Emerson Gallery Lends to Guggenheim in Venice
By Susanna White
February 3, 2011
Works from Hamilton’s art collection are currently on view at the Peggy Guggenheim Collection in Venice, Italy, as part of the exhibition, The Vorticists: Rebel Artists in London and New York, 1914-1918. The Emerson Gallery lent four paintings by English artist Dorothy Shakespear (1886-1973), wife of Ezra Pound, Class of 1905, to the exhibition, the first attempt to recreate the three Vorticist exhibitions mounted during World War I in London and New York. The loaned pieces are from a collection donated to the College by Shakespear’s son Omar Pound ’51.
As described in the Guggenheim exhibition announcement, Vorticism takes its name from "Vortex," a term coined by the American expatriate poet Ezra Pound at end of 1913 when describing the "maximum energy" he and his colleagues wished to instill in London's literary and artistic avant-garde. It was an abstracted figurative style, combining machine-age forms and the energetic imagery suggested by a vortex, that emerged in London at a moment when the staid English art scene had been jolted by the advent of French Cubism and Italian Futurism. Vorticist artists absorbed visual elements from both, but also defined themselves against these foreign idioms. The movement was a short-lived, but pivotal modernist movement that essentially spanned the years from 1913 to 1918.

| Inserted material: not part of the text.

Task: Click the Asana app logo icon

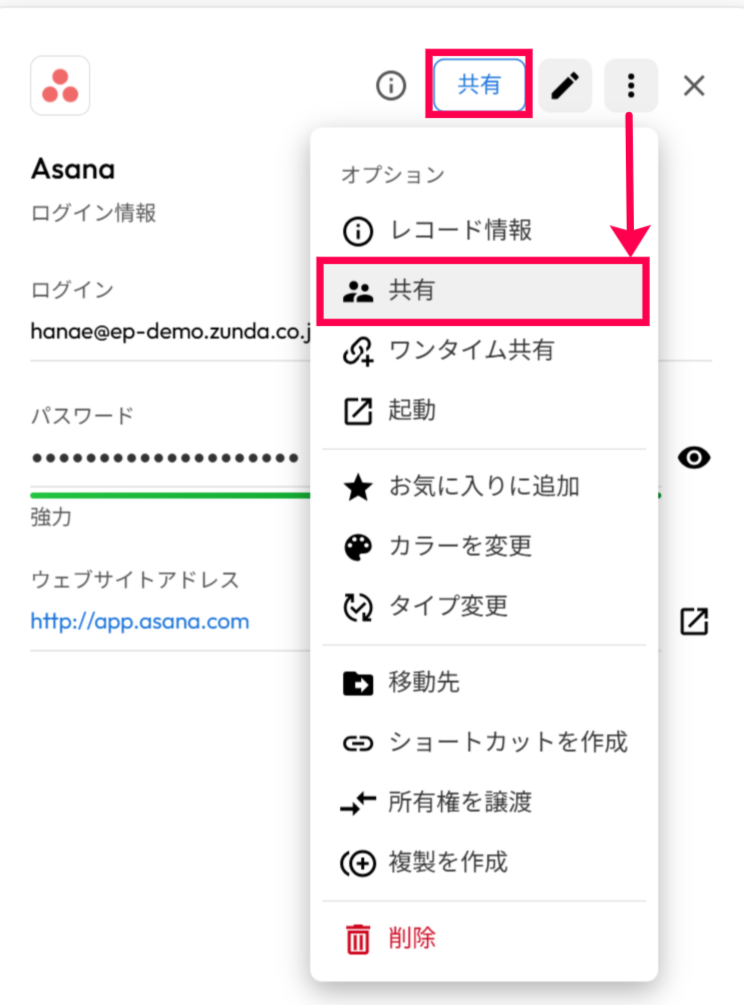Action: click(x=60, y=85)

There is renewed interest in Vorticism and Hamilton’s collections are contributing to new scholarship in the field. Last year the gallery lent a painting by Wyndham Lewis to the first retrospective of his work to be shown in Spain, and it will soon be lending a work by Dorothy Shakespear to another exhibition in Italy. It is a wonderful opportunity for the College to be included in this international dialog.
Both the Emerson Gallery and the Burke Library house significant works by Vorticist writers and artists including Ezra Pound, Dorothy Shakespear, Wyndham Lewis and Henri Gaudier-Brzeska. The College has a few joint collections like this, and they invite opportunities for students to study these subjects from multiple points of view.